▶ _What is expected_
Exact reproduction required: the lines below from the line with "The height and" to the line with "Click the title", both ends included, and no others.

▶ _Provided material_
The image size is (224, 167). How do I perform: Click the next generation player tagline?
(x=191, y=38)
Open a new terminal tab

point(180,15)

--

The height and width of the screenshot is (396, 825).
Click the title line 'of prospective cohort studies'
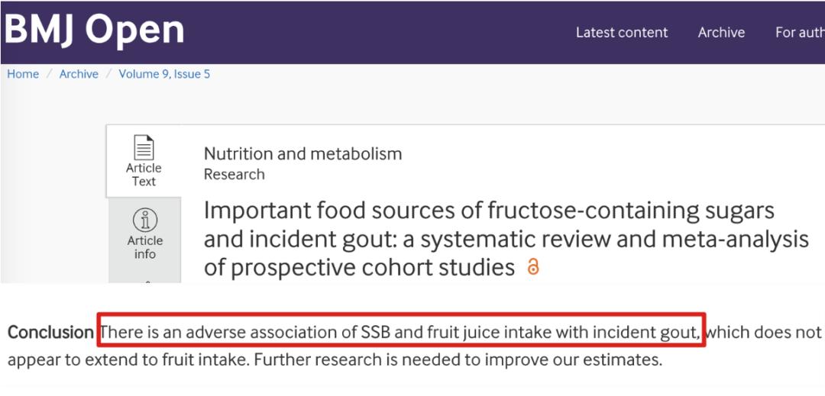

---

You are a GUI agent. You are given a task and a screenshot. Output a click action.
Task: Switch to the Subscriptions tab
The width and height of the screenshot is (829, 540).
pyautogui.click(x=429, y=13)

▶ _Response for this exercise_
The height and width of the screenshot is (396, 825).
Click the title line 'of prospective cohort studies'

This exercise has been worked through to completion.